Wymagania:
Ułóż poniższe wiersze jako listę numerowaną, pomijając puste wiersze. Obrazy pomiń w odpowiedzi.

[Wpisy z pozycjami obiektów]
----

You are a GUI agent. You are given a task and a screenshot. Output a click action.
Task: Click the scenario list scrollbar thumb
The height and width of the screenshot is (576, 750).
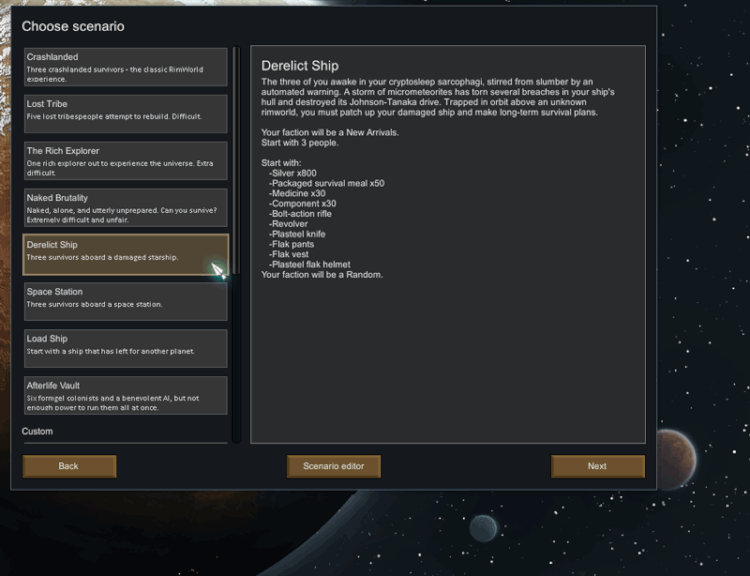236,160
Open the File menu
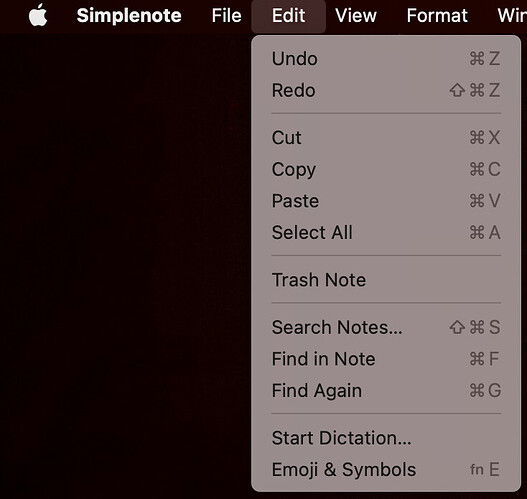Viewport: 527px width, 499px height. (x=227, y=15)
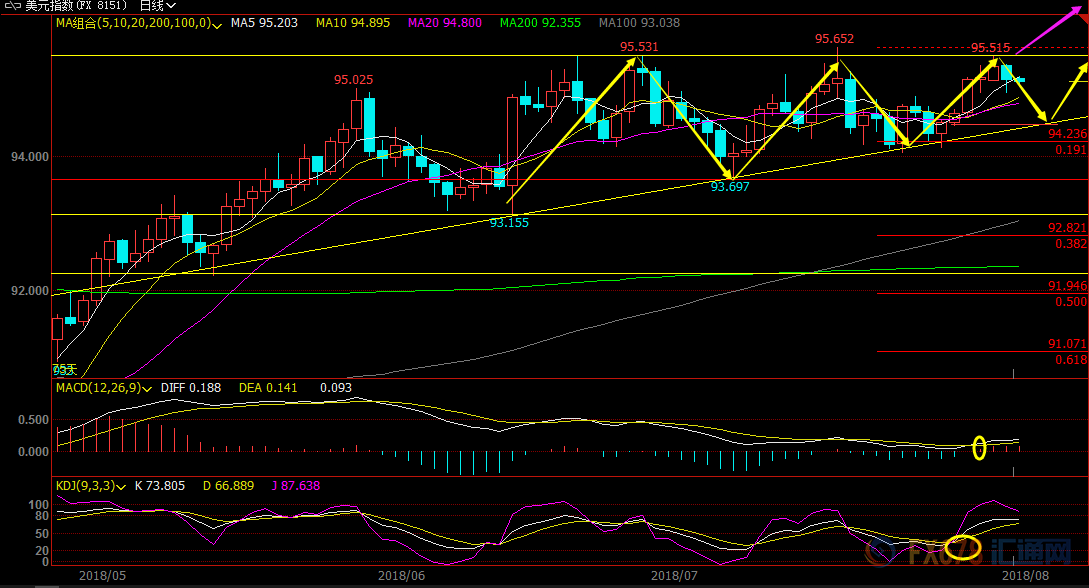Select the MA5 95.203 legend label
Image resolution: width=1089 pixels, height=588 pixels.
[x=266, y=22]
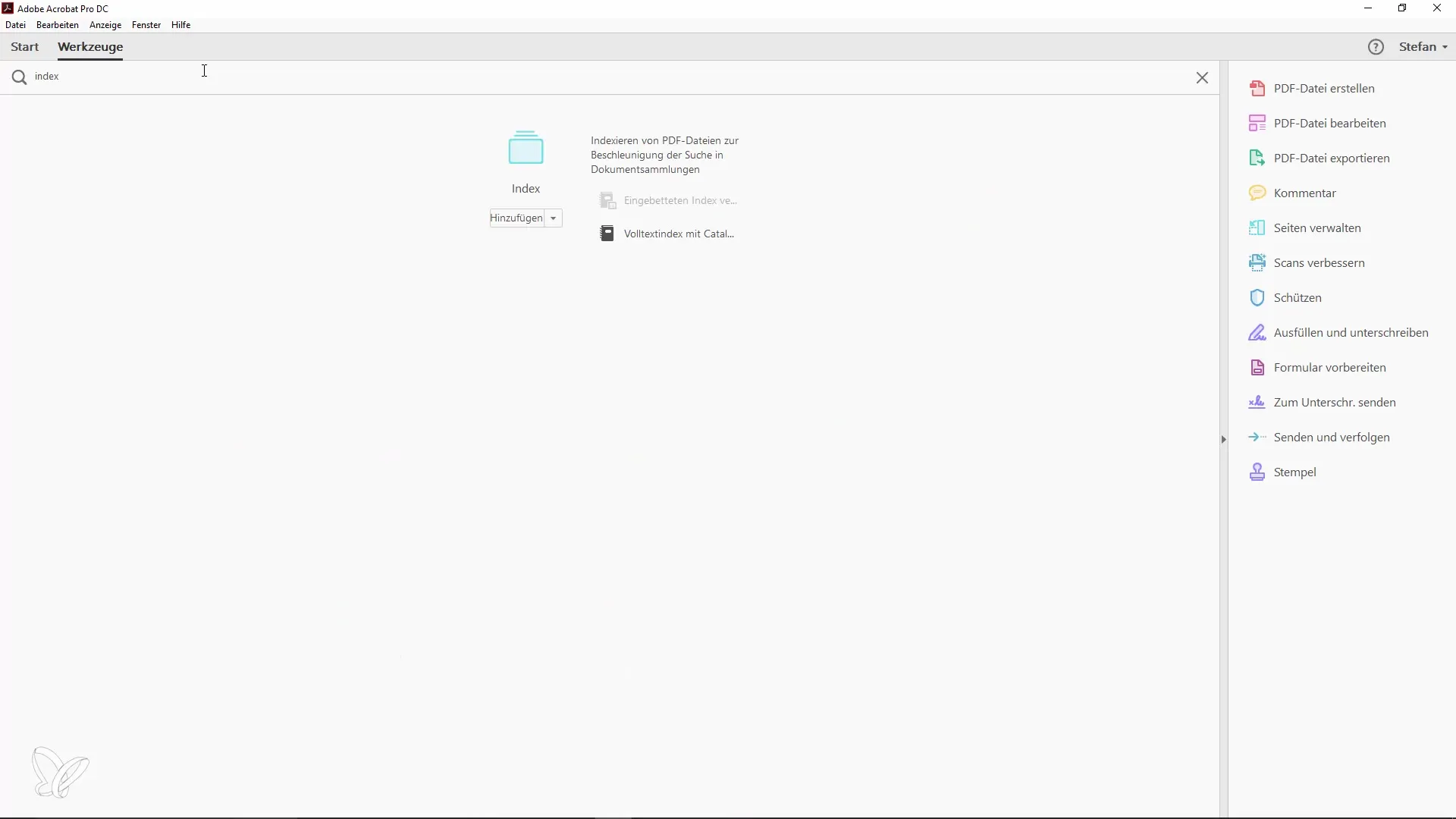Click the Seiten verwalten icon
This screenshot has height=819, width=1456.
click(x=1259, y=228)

----

Wynik zadania:
1. You are a GUI agent. You are given a task and a screenshot. Output a click action.
2. Task: Click the scenario list scrollbar thumb
3. The height and width of the screenshot is (576, 750).
4. 236,160
5. Open the File menu
6. Viewport: 527px width, 499px height. (x=227, y=15)
7. Select the MA5 95.203 legend label
8. Image resolution: width=1089 pixels, height=588 pixels.
9. [x=266, y=22]
10. Click the Seiten verwalten icon
11. This screenshot has height=819, width=1456.
12. click(x=1259, y=228)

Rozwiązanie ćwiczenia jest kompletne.